Menées par une infirmière et hypnothérapeute certifiée à Angers et Trélazé, nos séances reposent sur l'hypnose et la reprogrammation des automatismes inconscients pour apaiser le stress et améliorer le bien-être intérieur. Découvrez notre accompagnement pour vivre la ménopause autrement et avancer avec plus de sérénité.

Questions fréquentes

Peut-on vraiment avoir mal aux ovaires après la ménopause ?

Oui, même si les ovaires cessent leur activité hormonale, ils restent présents dans le corps. Ils peuvent rester le siège d'un inconfort ponctuel lié au relâchement des tissus, à de petits kystes ou à une sensibilité accrue de la zone pelvienne.

Quand une douleur ovarienne doit-elle m'inquiéter ?

Une douleur soudaine, intense, ou qui persiste et s'aggrave justifie toujours un avis médical. Méfiez-vous aussi des signes associés comme des saignements après la ménopause, une perte de poids inexpliquée ou une fatigue inhabituelle.

L'endométriose peut-elle persister à la ménopause ?

Dans la majorité des cas, les symptômes s'atténuent avec l'arrêt des règles. Cependant, chez 3 à 5 % des femmes concernées, l'endométriose peut persister ou se déclarer après la ménopause, parfois plusieurs années plus tard.
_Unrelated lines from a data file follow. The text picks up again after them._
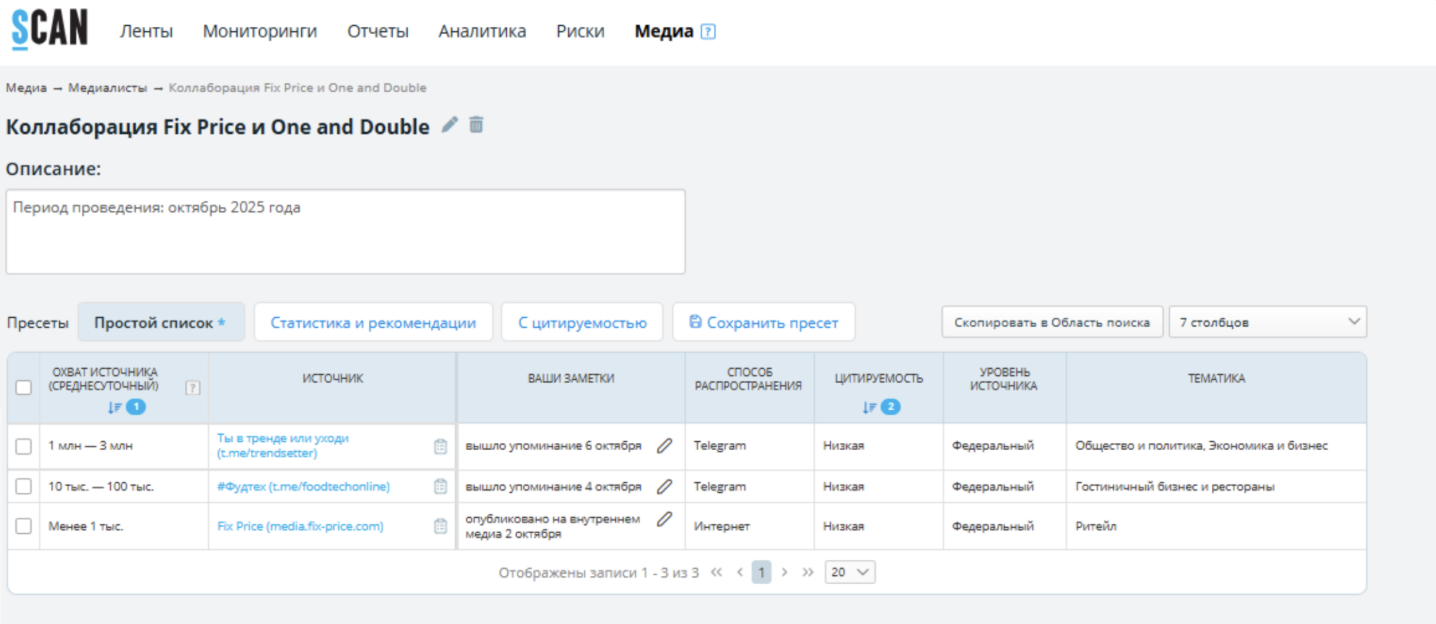1436x624 pixels.
Task: Click help icon in Охват источника header
Action: (193, 388)
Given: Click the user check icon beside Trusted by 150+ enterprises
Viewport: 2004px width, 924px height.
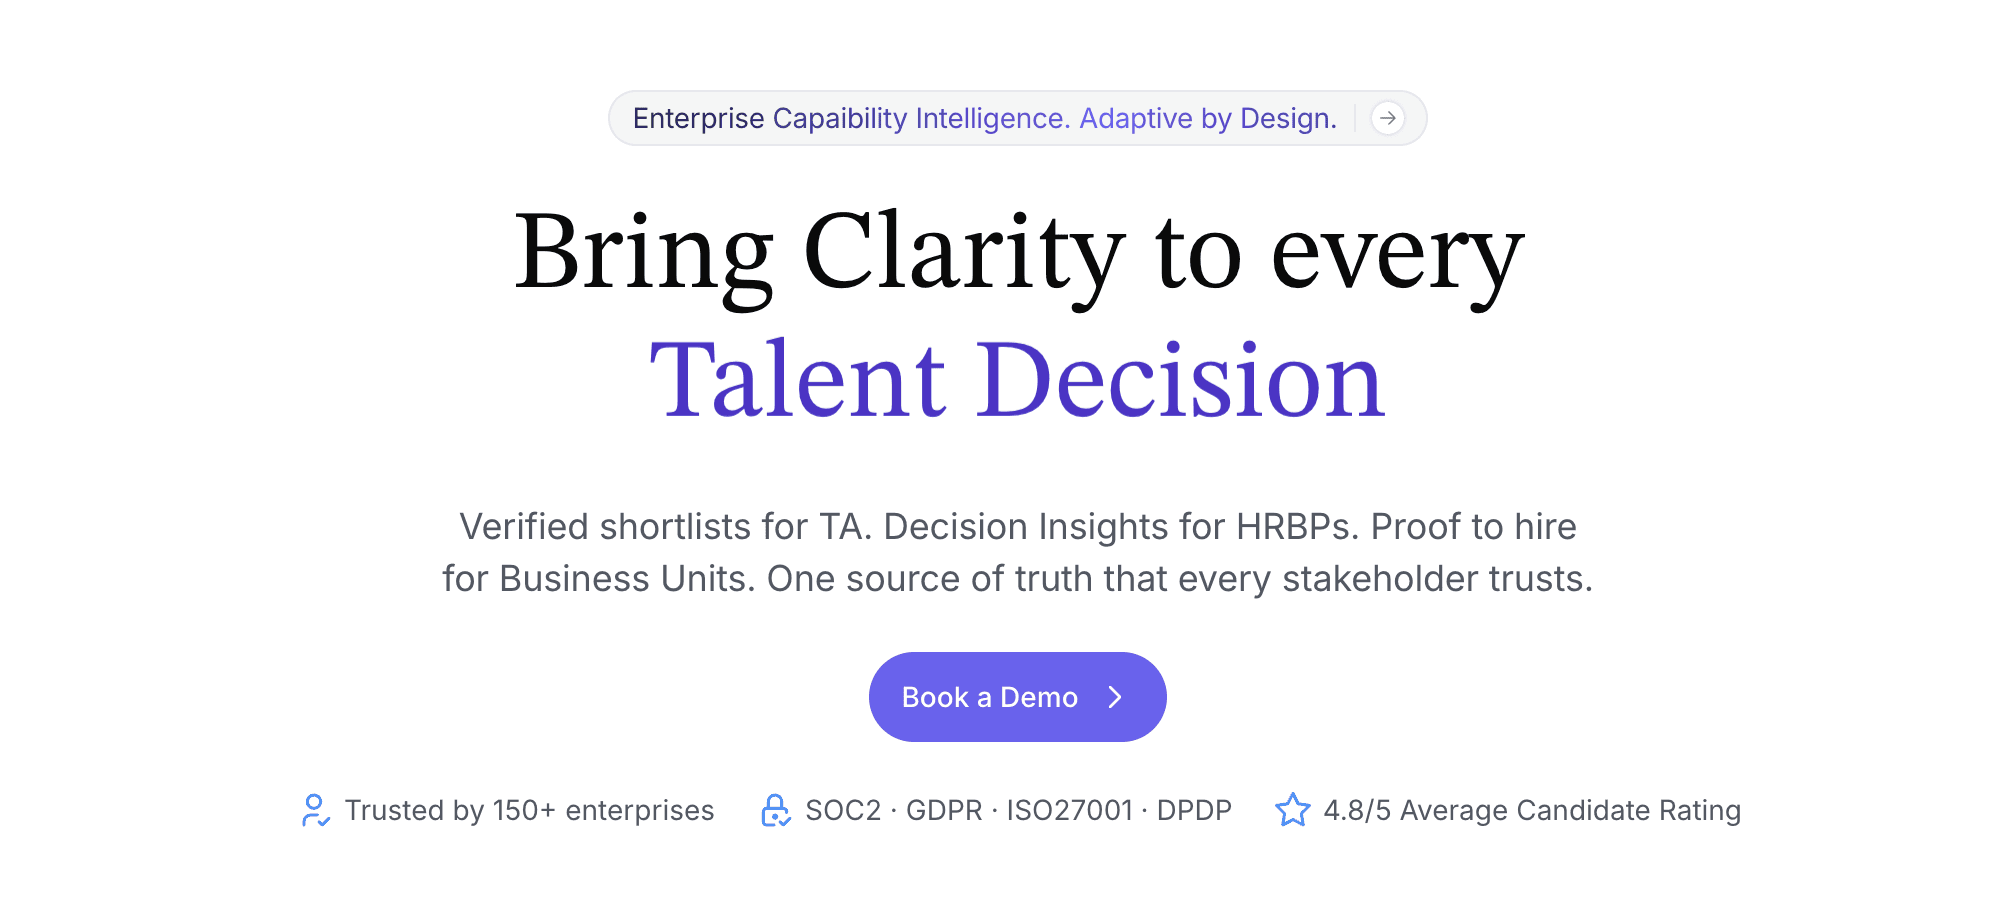Looking at the screenshot, I should (315, 810).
Le traitement hormonal substitutif aggrave-t-il ces douleurs ?

Il peut réactiver d'anciennes lésions d'endométriose en réintroduisant des œstrogènes dans l'organisme. Son intérêt et ses modalités doivent être évalués au cas par cas avec votre médecin, en tenant compte de vos antécédents.

Comment le stress influence-t-il ces douleurs pelviennes ?

Le stress chronique augmente la sensibilité corporelle et crispe les muscles du bassin, ce qui amplifie l'inconfort. Les approches qui apaisent le système nerveux, comme la relaxation, la respiration ou l'hypnose, peuvent contribuer à réduire ces tensions.